> [Texto del documento]:
════

No era, tampoco, original. La medida más contundente del inicio del Gobierno de Fernando de la Rúa tuvo, también, el sesgo educativo cuando Juan Llach negoció el levantamiento de la Carpa Blanca, instalada frente al Congreso, luego de más de 1.000 días de protesta. Más allá de lo gestual, no le sirvió de mucho.

El paro nacional docente que hoy se derramará por casi todo el país completa una parábola compleja: de aquella irrupción de Kirchner ante el aplauso de los maestros -mientras Sergio Montiel, el gobernador radical se escabulló entre trompadas y manazos- al conflicto actualque involucra a prácticamente todo el bloque docente, incluso los gremios filo-K, y lo posiciona enfrente del Gobierno.

════

> [Registros aportados]:

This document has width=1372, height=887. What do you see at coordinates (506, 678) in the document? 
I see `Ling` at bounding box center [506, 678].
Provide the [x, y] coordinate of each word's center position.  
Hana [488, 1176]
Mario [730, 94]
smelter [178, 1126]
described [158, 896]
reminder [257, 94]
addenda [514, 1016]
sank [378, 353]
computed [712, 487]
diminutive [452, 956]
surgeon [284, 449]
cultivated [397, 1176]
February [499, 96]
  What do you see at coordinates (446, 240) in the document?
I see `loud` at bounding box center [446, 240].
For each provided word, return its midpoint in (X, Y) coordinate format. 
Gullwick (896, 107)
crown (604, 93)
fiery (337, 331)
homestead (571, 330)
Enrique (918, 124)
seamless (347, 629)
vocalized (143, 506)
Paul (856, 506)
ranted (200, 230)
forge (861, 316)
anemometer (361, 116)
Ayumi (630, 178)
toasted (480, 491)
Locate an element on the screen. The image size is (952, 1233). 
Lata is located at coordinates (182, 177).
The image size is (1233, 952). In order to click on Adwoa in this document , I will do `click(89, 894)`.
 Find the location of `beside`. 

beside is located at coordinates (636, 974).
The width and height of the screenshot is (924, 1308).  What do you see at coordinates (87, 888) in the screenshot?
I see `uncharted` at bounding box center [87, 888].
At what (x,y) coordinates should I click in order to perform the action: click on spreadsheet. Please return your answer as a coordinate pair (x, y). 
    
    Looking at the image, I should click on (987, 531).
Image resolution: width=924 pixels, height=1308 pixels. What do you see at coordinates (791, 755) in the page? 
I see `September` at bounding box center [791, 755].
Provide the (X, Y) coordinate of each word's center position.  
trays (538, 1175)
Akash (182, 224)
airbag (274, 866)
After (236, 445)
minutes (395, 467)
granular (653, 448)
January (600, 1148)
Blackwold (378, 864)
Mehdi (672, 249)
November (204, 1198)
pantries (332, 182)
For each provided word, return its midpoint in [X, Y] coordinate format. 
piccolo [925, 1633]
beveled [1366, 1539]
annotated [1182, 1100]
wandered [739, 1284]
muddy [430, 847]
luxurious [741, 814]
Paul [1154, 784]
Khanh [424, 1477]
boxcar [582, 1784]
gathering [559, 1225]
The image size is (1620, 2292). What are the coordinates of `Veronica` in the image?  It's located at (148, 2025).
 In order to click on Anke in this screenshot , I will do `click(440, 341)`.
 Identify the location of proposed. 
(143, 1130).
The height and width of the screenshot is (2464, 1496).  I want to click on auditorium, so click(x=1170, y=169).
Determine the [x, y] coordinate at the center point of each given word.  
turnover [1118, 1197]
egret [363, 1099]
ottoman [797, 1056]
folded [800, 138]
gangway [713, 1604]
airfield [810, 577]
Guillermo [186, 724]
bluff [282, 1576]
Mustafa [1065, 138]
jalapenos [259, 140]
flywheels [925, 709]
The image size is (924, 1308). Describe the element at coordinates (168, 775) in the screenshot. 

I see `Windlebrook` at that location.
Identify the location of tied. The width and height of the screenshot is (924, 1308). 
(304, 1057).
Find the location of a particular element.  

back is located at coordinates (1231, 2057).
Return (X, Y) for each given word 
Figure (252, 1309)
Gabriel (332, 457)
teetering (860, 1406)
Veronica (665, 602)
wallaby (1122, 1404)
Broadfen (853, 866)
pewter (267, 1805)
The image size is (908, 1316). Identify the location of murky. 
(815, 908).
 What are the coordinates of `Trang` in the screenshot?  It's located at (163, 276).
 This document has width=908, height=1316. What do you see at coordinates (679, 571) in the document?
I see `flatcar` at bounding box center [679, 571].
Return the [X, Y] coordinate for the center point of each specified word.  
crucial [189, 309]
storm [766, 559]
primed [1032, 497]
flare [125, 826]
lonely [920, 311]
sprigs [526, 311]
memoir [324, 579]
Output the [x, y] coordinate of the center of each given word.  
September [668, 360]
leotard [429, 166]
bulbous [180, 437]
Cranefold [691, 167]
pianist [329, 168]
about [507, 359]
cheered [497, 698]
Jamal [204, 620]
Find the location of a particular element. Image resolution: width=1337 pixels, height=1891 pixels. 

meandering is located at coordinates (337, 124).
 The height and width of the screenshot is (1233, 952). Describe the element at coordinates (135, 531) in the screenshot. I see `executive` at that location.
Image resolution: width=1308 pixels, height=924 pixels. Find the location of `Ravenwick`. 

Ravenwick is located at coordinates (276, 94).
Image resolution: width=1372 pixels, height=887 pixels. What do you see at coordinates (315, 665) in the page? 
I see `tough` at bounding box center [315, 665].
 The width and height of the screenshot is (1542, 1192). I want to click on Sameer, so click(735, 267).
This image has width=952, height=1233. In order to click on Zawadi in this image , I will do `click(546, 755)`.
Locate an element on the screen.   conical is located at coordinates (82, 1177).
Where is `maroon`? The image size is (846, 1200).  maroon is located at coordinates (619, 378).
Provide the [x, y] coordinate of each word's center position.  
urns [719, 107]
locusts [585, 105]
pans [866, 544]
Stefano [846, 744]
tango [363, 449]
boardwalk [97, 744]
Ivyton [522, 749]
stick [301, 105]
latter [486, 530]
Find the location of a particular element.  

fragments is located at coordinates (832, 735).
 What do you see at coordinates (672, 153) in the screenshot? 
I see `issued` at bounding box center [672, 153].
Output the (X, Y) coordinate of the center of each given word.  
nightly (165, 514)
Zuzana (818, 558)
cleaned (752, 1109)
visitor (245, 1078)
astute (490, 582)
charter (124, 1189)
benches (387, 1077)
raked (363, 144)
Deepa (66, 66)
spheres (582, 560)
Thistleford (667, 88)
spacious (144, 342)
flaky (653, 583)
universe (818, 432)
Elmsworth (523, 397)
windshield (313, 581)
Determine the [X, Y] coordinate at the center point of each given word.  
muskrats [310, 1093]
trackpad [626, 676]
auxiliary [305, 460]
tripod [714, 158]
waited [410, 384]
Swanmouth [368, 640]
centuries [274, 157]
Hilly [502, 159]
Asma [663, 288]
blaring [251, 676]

════

> [Qué harás]:
- 1) Responde a estas preguntas sobre el texto del paro docente:
(a) ¿Quién negoció el levantamiento de la Carpa Blanca?
(b) ¿Cuántos días de protesta pasaron antes de que se levantara la Carpa Blanca?
(c) ¿Quién se escabulló "entre trompadas y manazos"?
- 2) Prosigue el texto sobre el paro docente a partir de su última oración.

> [Respuestas dadas]:
- 1)
(a) Juan Llach.
(b) Más de 1.000 días.
(c) Sergio Montiel, el gobernador radical.

- 2)
En la trinchera docente conviven, a pesar de los matices o diferencias extremas, desde la izquierda más partidaria -vinculada al Partido Obrero- con el moyanismo y sindicatos como CTERA y SUTEBA de relación y enlaces políticos fluidos con el kirchnerismo. Como en otros rubros sindicales, en el frente docente, la kirchnerización de tribus gremiales parece dañar a los dirigentes cercanos al Gobierno. Roberto Baradel, de SUTEBA, es la demostración más palmaria: su sector pierde afiliados, año tras año, con los grupos de la izquierda tradicional y por derecha, vía UDOCBA del poco convencional Miguel Díaz

La empatía que inyectó la Casa Rosada, que puso a Jorge Capitanich al frente de una negociación áspera y agotadora, derivó en una decisión curiosa: gremios provinciales como los de Córdoba y Santa Fe, a pesar de que sellaron acuerdos a nivel local, igual se plegarán al paro nacional con el objetivo de darle volumen y visibilidad.

El sábado último, por tercer año consecutivo, Cristina de Kirchner incluyó en su mensaje ante la Asamblea Legislativa un planteo -con aroma a reproche- dirigido a los docentes, esta vez vinculado al presentismo, cuestión que los negociadores oficiales -Capitanich, Carlos Tomada y Alberto Sileoni- incluyeron como prerrequisito en la oferta salarial arrimada a los gremios docentes.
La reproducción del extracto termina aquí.